(GIVEN TEXT begins)

Mutation Rates, Mutation Frequencies, and Proofreading-Repair Activities in RNA Virus Genetics

Abstract

The error rate displayed during template copying to produce viral RNA progeny is a biologically relevant parameter of the replication complexes of viruses. It has consequences for virus-host interactions, and it represents the first step in the diversification of viruses in nature. Measurements during infections and with purified viral polymerases indicate that mutation rates for RNA viruses are in the range of 10^-3 to 10^-6 copying errors per nucleotide incorporated into the nascent RNA product. Although viruses are thought to exploit high error rates for adaptation to changing environments, some of them possess misincorporation correcting activities. One of them is a proofreading-repair 3' to 5' exonuclease present in coronaviruses that may decrease the error rate during replication. Here we review experimental evidence and models of information maintenance that explain why elevated mutation rates have been preserved during the evolution of RNA (and some DNA) viruses. The models also offer an interpretation of why error correction mechanisms have evolved to maintain the stability of genetic information carried out by large viral RNA genomes such as the coronaviruses.

Keywords: RNA virus; SARS-CoV-2; error catastrophe; exonuclease; quasispecies; virus diversification.

(GIVEN TEXT ends)
(RECORDS begins)

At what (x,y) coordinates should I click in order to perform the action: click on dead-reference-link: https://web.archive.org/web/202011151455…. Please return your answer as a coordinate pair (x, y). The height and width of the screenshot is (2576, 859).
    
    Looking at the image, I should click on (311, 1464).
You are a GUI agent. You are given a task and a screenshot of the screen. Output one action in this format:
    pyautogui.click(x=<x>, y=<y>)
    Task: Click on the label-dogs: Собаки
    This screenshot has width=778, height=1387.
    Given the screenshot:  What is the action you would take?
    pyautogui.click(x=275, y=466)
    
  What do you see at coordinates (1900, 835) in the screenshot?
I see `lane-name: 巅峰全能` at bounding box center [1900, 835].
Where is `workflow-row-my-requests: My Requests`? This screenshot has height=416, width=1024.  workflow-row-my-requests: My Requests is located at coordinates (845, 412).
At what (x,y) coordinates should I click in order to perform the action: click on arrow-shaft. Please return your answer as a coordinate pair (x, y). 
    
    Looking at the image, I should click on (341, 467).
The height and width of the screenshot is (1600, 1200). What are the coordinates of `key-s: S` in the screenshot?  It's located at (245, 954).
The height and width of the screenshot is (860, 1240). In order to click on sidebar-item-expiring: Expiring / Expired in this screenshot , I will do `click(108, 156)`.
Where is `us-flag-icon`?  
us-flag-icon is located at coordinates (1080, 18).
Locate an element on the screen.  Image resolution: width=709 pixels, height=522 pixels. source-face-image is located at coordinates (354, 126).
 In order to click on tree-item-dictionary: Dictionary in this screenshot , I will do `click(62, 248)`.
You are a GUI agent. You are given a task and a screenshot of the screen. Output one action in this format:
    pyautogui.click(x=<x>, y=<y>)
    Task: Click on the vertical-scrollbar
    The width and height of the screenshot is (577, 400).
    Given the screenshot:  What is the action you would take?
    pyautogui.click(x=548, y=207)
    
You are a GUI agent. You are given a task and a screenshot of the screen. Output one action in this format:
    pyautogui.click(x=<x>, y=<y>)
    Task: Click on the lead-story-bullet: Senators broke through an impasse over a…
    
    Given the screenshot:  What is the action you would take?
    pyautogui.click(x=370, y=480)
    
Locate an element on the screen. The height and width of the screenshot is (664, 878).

(RECORDS ends)

PROMPT 1
Answer these from the abstract on RNA virus mutation rates.
(a) What range of mutation rates is given for RNA viruses?
(b) Which viruses have a proofreading-repair 3' to 5' exonuclease?
(c) Which specific virus appears among the keywords?
PROMPT 2
Resume the abstract on RNA virus mutation rates, continuing the text after its keyword line.
The listing is material separate from the abstract on RNA virus mutation rates.

EXPECTED OUTPUT 1
(a) 10^-3 to 10^-6 copying errors per nucleotide incorporated into the nascent RNA product.
(b) Coronaviruses.
(c) SARS-CoV-2.

EXPECTED OUTPUT 2
Figure 1

Scheme that illustrates the difference between mutation rate and mutant frequency. Residue U (on the left), A (in the middle), and C (on the right) can be misread to incorporate a G (on the left), C (in the middle), or A (on the right) in the complementary strand at a rate of 10⁻⁴ substitutions per nucleotide in all cases. The replicative capacity of the newly G, C, and A templates determines the different mutant frequencies with 10⁻³, 10⁻⁴, and 10⁻⁵ substitutions per nucleotide, respectively.

Figure 2

Scheme that illustrates mutant spectrum complexities in the absence and presence of a 3′-5′ exonuclease activity during viral replication. Residue A (on the top) can be misread to incorporate a C in the complementary strand. In the presence of a proofreading activity, the mutant spectrum (represented by lines with mutations as colored symbols) contains a standard number of defective genomes (depicted on the left). In the absence of a proofreading activity, there is an accumulation of mutations per genome that can eliminate viral replication (indicated by discontinuous lines of mutant spectrum on the right).